Monday, January 16, 2012

Draconic

So, I'm probably the only person in the world who hasn't read "The Girl with the Dragon Tattoo" (or wanted to, frankly), since it's like the bookfad of the past year or so. I call a "bookfad" any of those books that become bestsellers beyond their actual merit as works of fiction -- like the whole "Twilight" series (which people far and wide criticize as being terribly written, but it hardly seems to matter).

I saw the Swedish original movie was in a discount bin (figuring that they were trying to piggyback on the whole American remake of it being out), and so I watched it, and was bored by the movie. It's packaged as a crime thriller, but I'd call it a crime un-thriller, honestly. It was about the slowest-paced "thriller" I've ever seen, and at something like 2.5 hours, it took a long time to mosey where it was going.

Didn't think the characters were particularly well-drawn, and the one people seem to love, "Lisbeth," was even more boring to me. Surly wunderkind neo-goth, hairy-armpitted, overmuscled, photographic memory-having, motorcycle-riding computer hacker chick? Okay. I wasn't terribly convinced by the character, didn't find her particularly compelling.

And given the obvious themes of the movie, I did some background reading on this whole bookfad, and I guess the late writer's back story was something about how he saw some girl getting gang-raped a long time ago, and did nothing to stop it, felt guilt about it, and crafted this character (who was, allegedly, her namesake) as a way of atoning for his failure to do anything in the real world. Which is very writerly, of course, but I think it is also lame, in that the character is just hard to swallow (pun intended).

She's like the perfect girlfriend for Hellboy, honestly -- there's that same kind of arc between those characters. A disagreeable superbeing who has a bone to pick with the universe. It's so clear that the writer loved this character, without there being anything particular about her to love.

Obviously, it's the movie I'm critiquing, here, but many reviews I've read of the book point to the bad writing and the poorly-drawn characters, so it looks like they translated that well in the screenplay. But, where bookfads are concerned, it doesn't actually matter. Nothing matters, because people are buying it, regardless.

There were a couple of reasonably good scenes in the movie, but it was largely a snooze for me. I found myself getting fidgety and bored watching it, and even some of the "outrageous" scenes were kind of rote to me.

Now, one could claim that Lisbeth's militant neo-feminism might have been off-putting to me, except that it's just not so. I just didn't find the story terribly striking, didn't find the mystery so mysterious, and, following my general rules of thumb regarding suspense movies, was able to figure out who the killer was with ridiculous ease. All of the components of it didn't coalesce for me.

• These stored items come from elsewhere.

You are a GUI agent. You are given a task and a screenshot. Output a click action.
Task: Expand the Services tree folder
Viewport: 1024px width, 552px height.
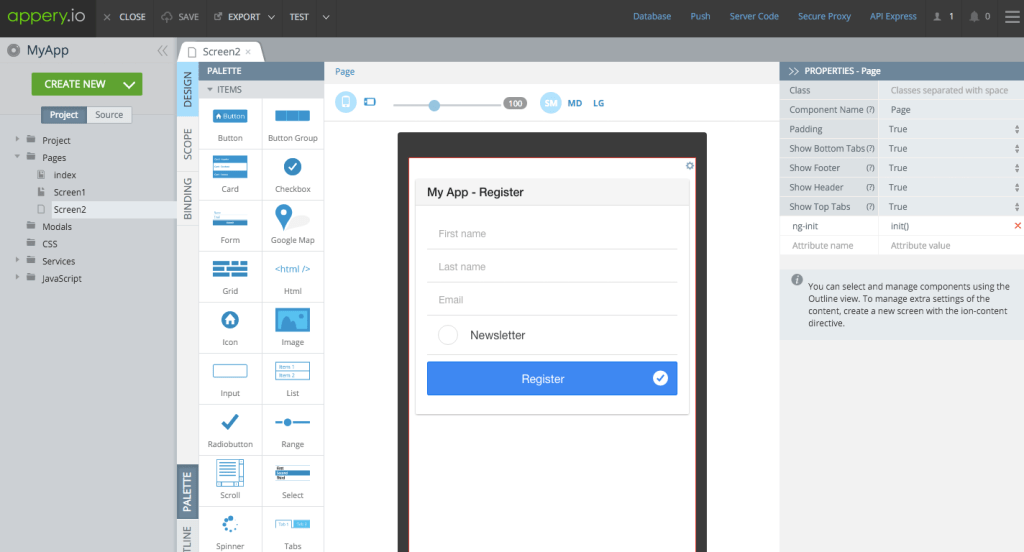click(18, 261)
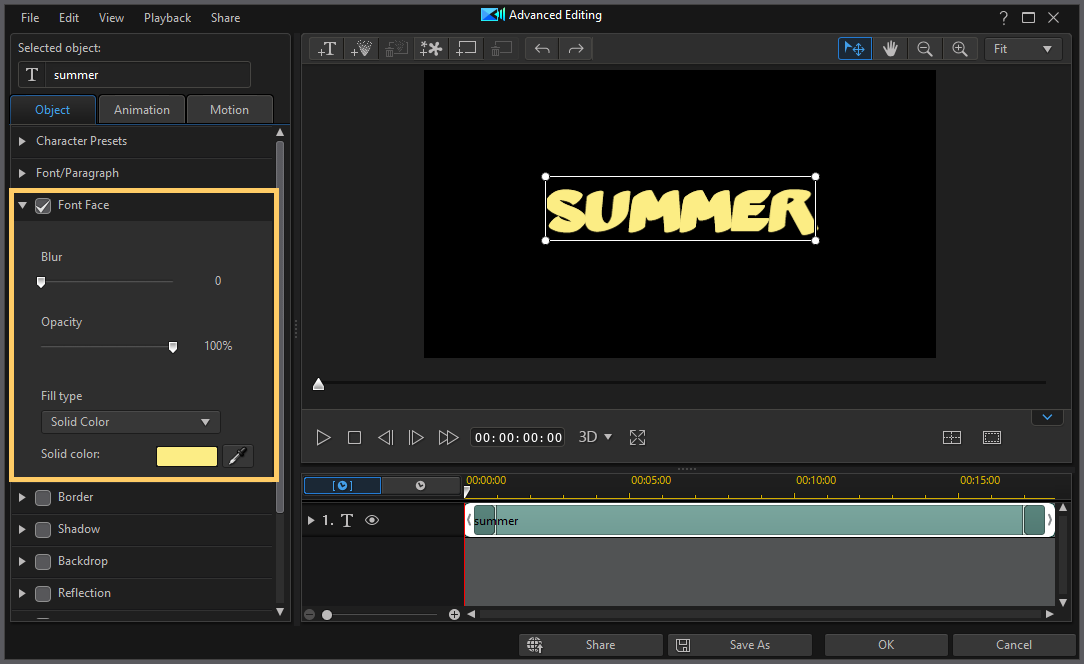Open the Fit zoom level dropdown

pos(1022,48)
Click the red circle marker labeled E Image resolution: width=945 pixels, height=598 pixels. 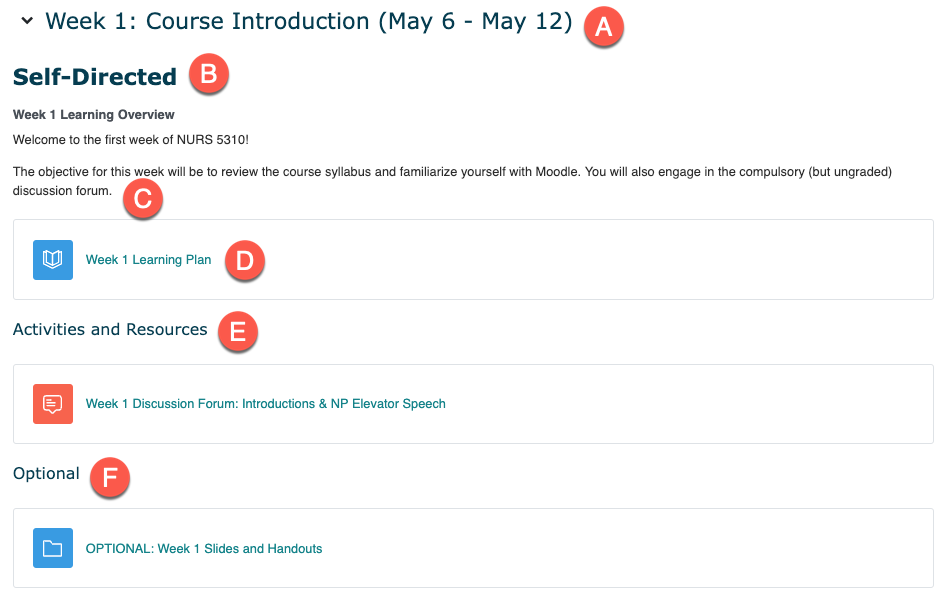point(237,332)
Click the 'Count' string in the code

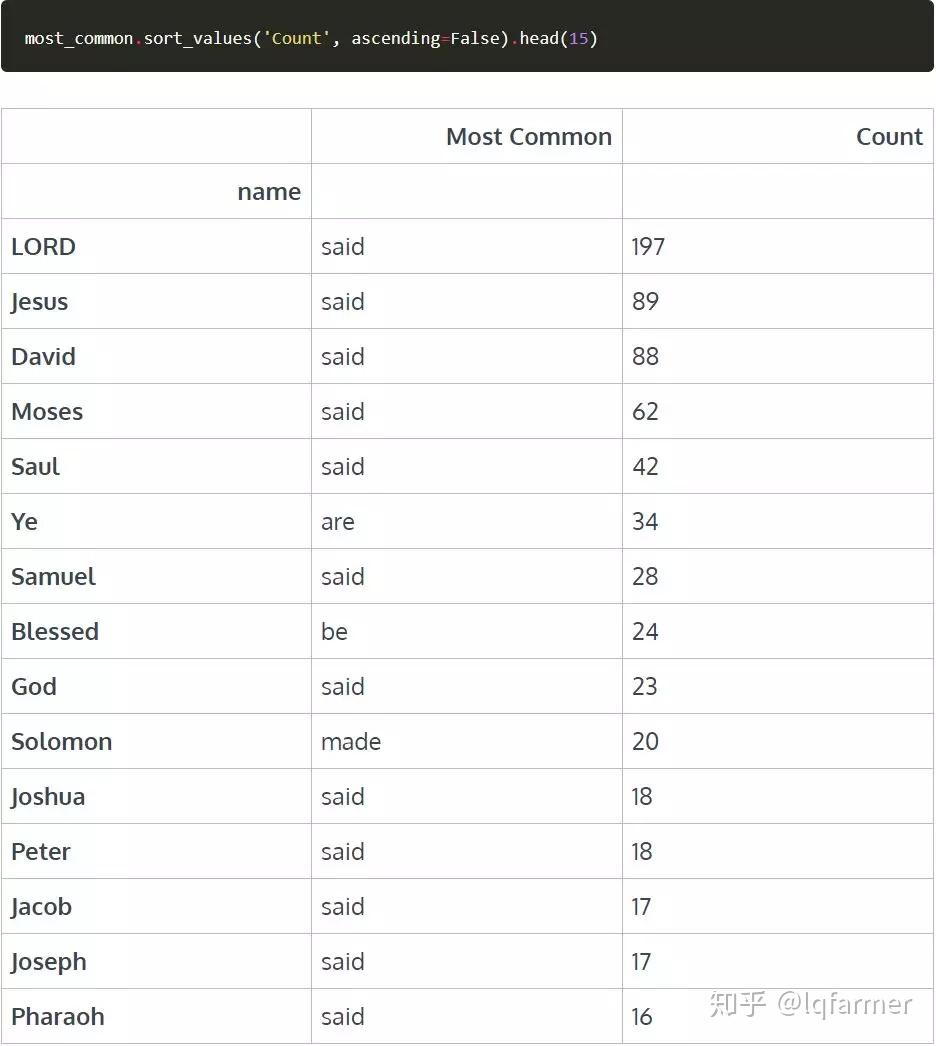tap(297, 39)
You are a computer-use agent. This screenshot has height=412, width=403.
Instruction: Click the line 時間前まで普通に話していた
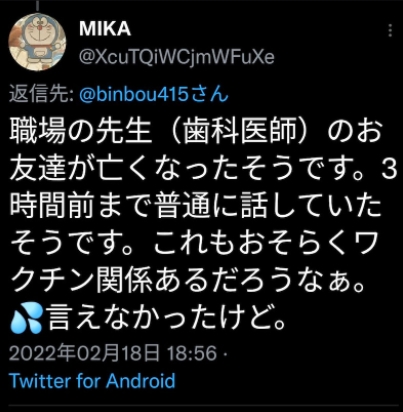[196, 206]
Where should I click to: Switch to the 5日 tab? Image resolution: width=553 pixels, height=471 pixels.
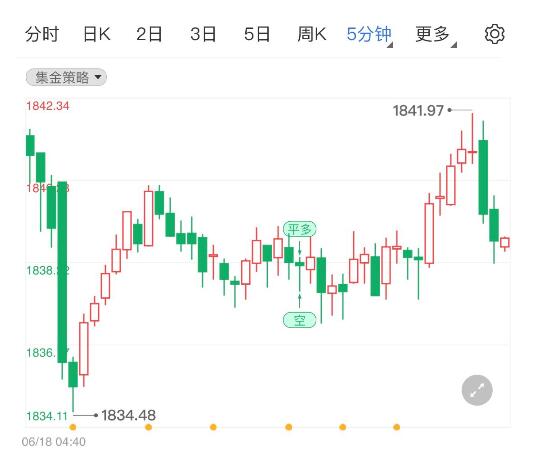[x=257, y=34]
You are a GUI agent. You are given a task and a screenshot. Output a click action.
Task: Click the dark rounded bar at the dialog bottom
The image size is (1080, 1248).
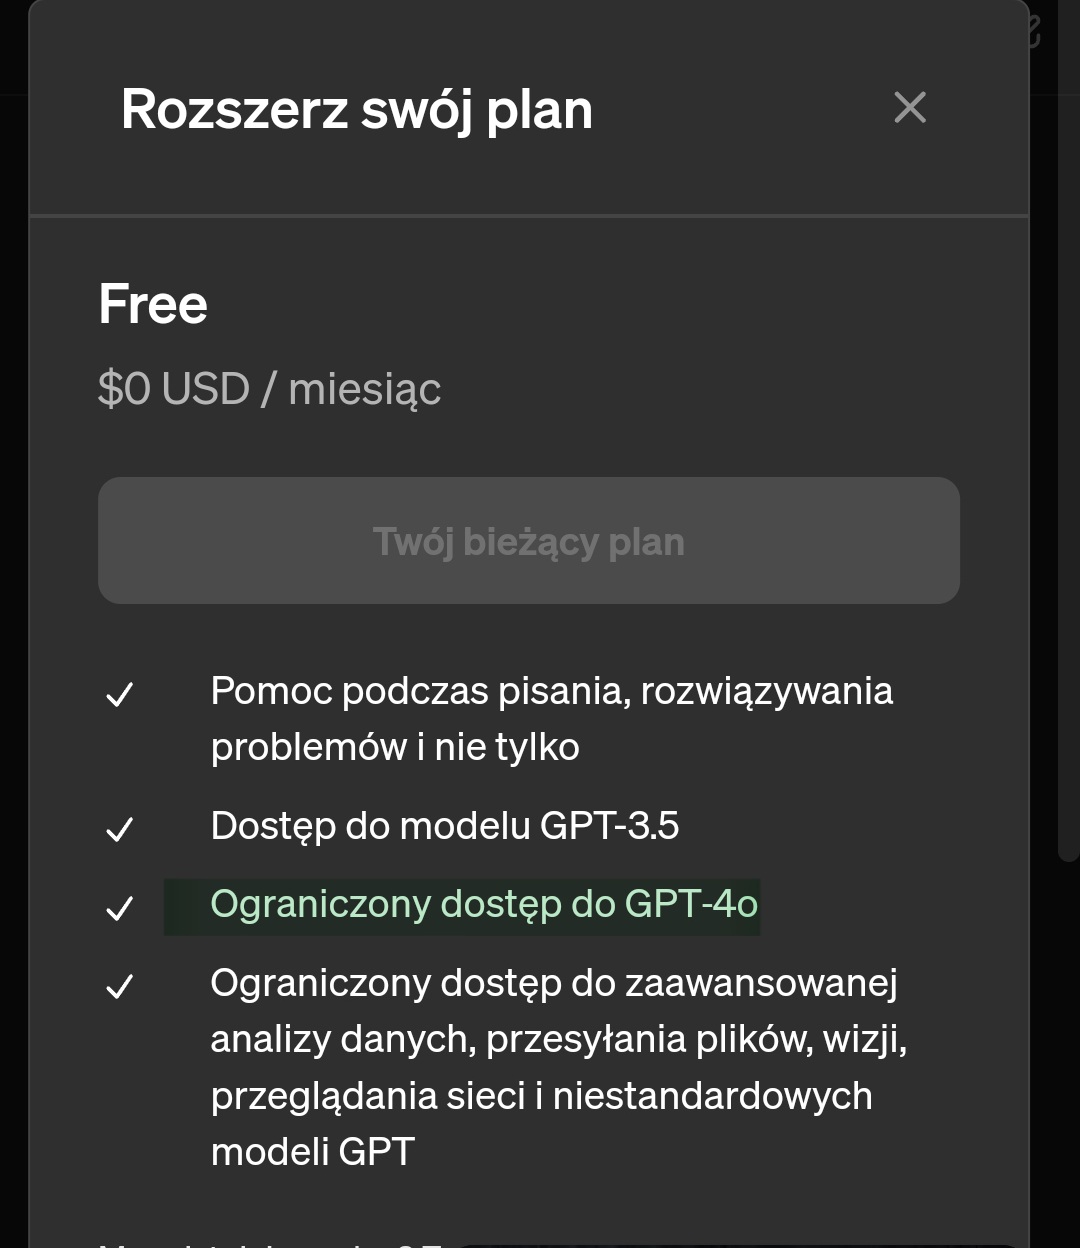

I read somewhere that the title of the original book was something like "Men Who Hate Women" -- and those themes are very apparent, which makes me think that the book is maybe for Women Who Hate Men Who Hate Women or something like that, which probably accounts for its success. But at least in the movie, following the character's progression, she's a flat line -- she starts out bad, she ends up bad (oh, with a whisker of feeling for another character in the story, but she still comes off as one badly damaged Pop-Tart).

Again, with bookfads (and the accompanying movies they inevitably inspire), actual criticism of them as books is ultimately meaningless. Adherents might say I should read the books and decide for myself, but the concept just doesn't compel me, and I've read enough reviews that rip on the writing to make me think it's not worth my time -- life's too short for bad writing. But I certainly watched the movie thinking "Wait, so THIS is what people are spurting about?? THIS??" and feeling ever more chagrin that this is what passes for edginess with the mainstream.

It's like the pop culture equivalent of a bunch of barnyard animals calling out in fear and awe from behind the fencing because somebody spraypainted a fox on the side of the barn. Oooh!